> [WORK TO BE COMPLETED]:
Nothing but the lines from the one with "Task: Click the key icon beside Login" through the end of the data should be set down, each exactly as written, and no picture should be included.
-------
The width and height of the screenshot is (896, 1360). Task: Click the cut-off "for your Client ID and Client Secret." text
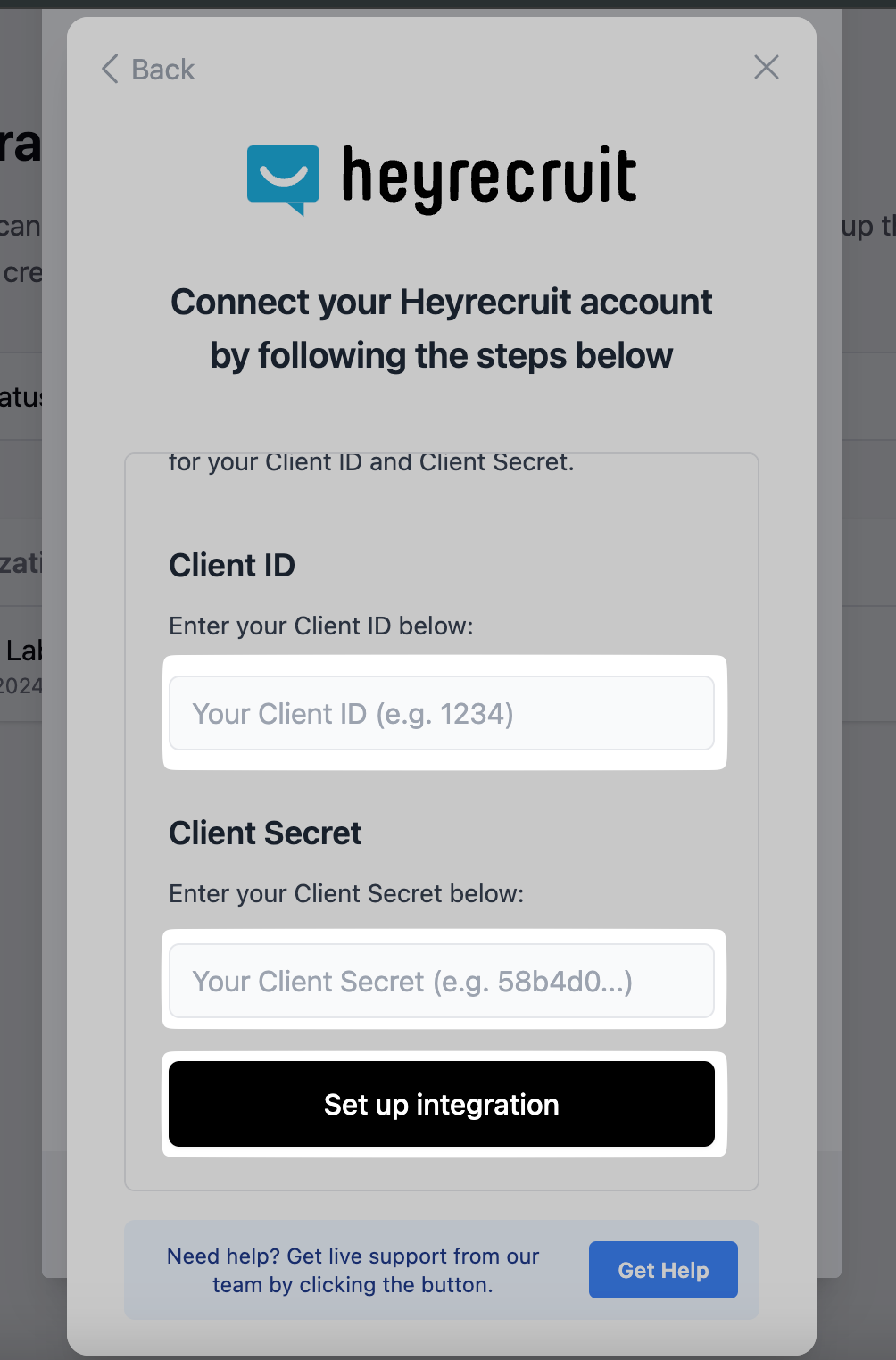pyautogui.click(x=371, y=463)
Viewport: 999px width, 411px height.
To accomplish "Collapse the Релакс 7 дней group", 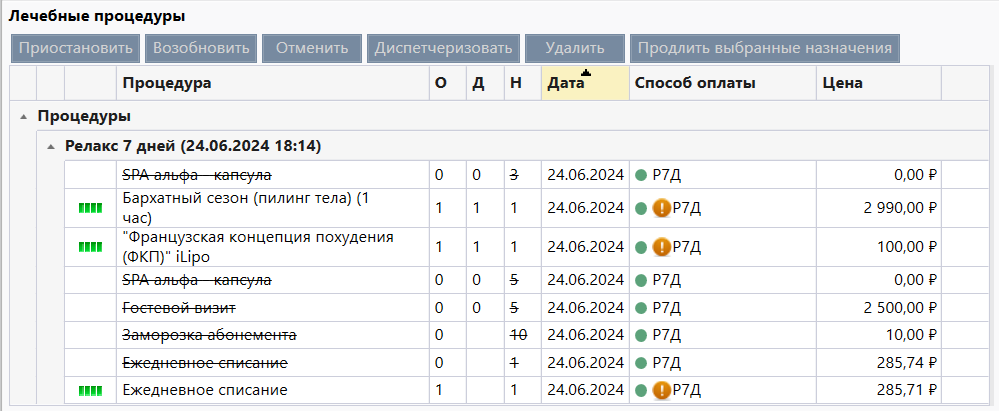I will (51, 147).

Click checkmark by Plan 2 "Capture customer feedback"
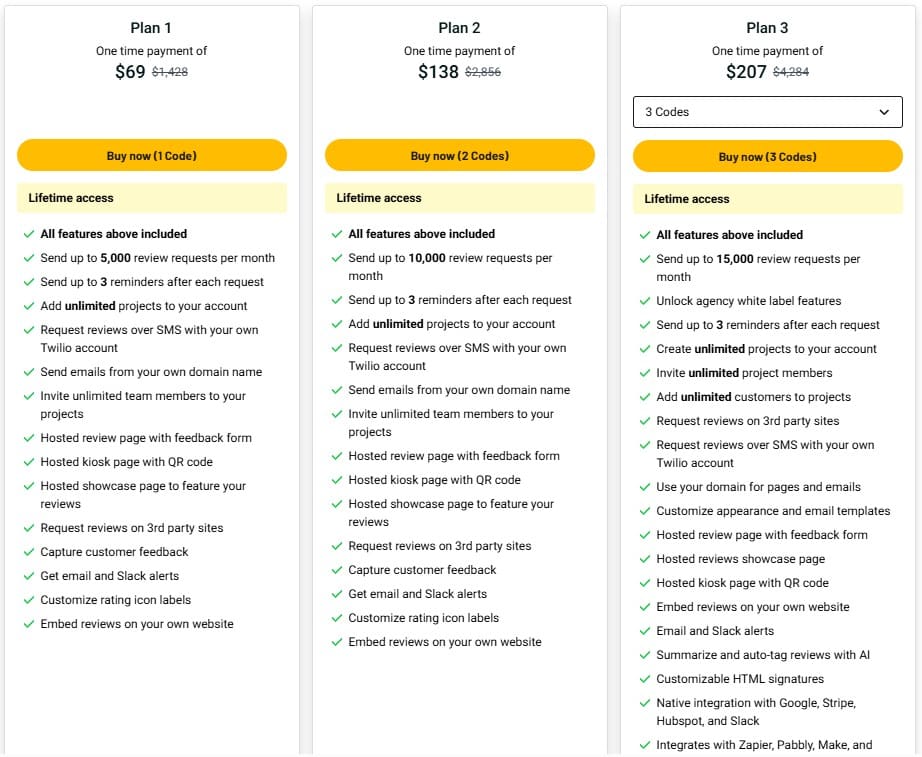tap(336, 570)

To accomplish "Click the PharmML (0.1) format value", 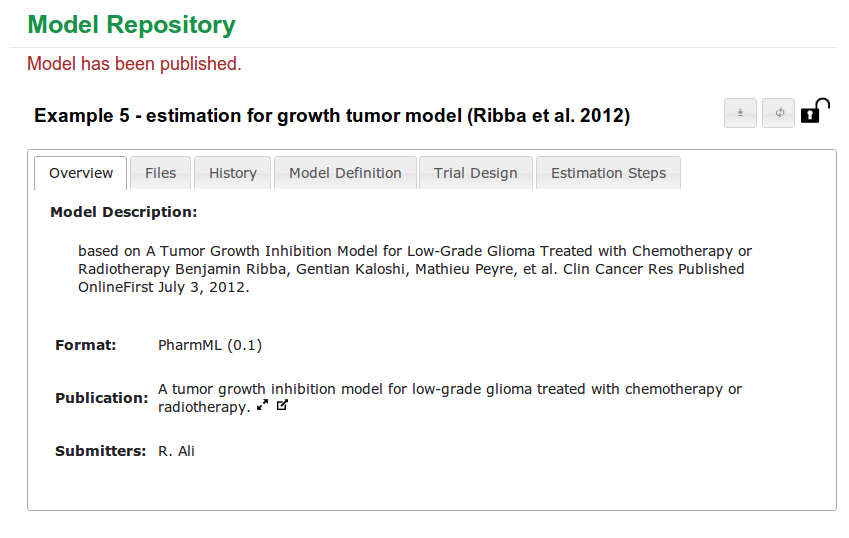I will pos(210,345).
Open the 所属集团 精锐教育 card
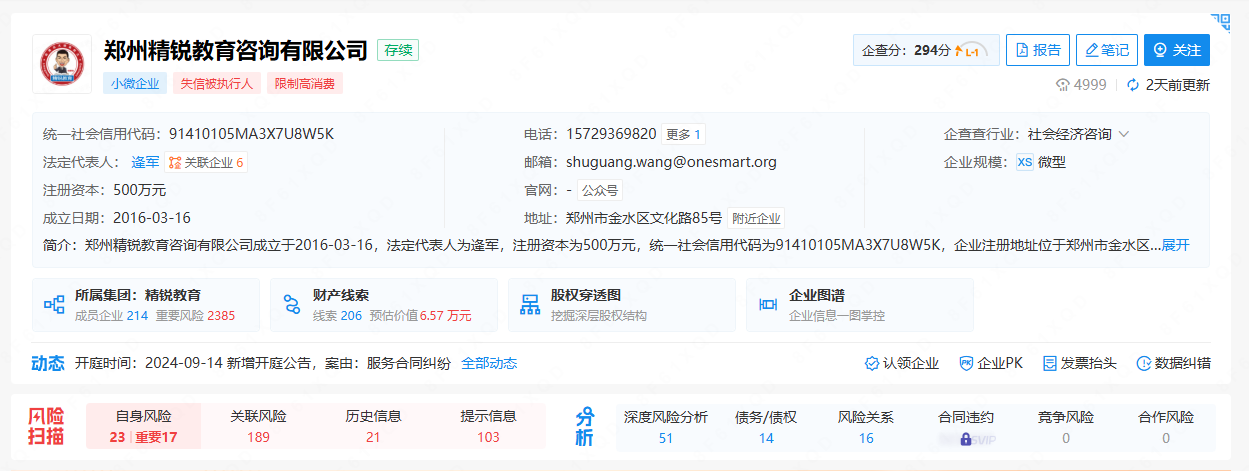The width and height of the screenshot is (1249, 471). 146,305
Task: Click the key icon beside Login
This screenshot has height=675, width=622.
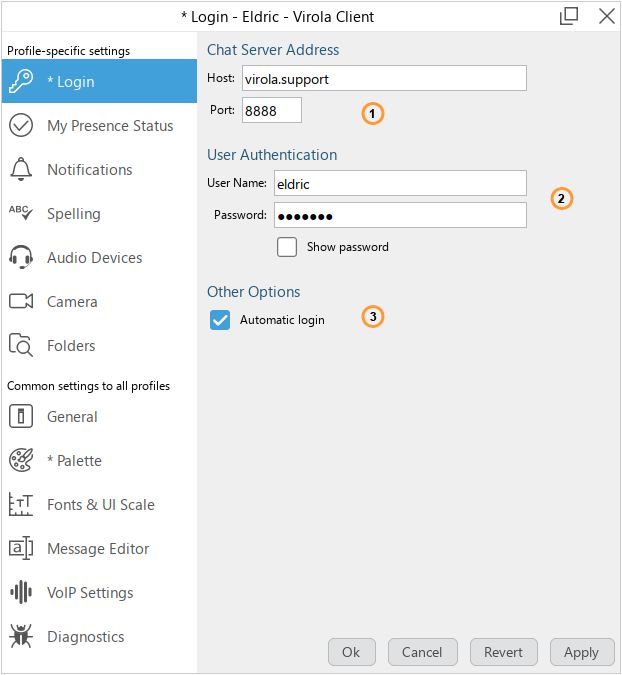Action: (21, 82)
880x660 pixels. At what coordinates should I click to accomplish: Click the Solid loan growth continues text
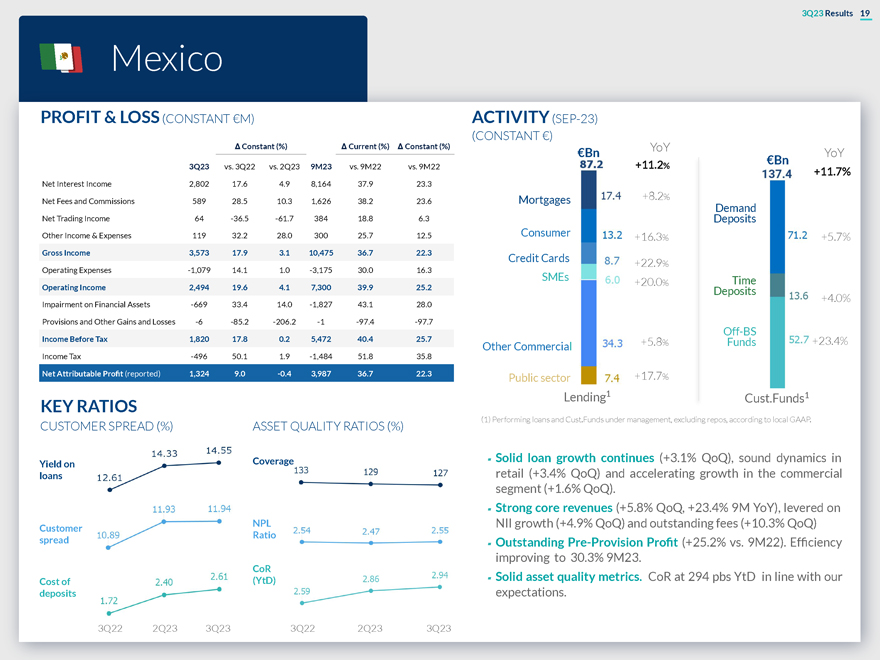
-------
> [YOUR SOLUTION]:
Task: Click the key icon beside Login
This screenshot has height=675, width=622.
Action: (21, 82)
880x660 pixels. At what coordinates should I click to accomplish: Click the Solid loan growth continues text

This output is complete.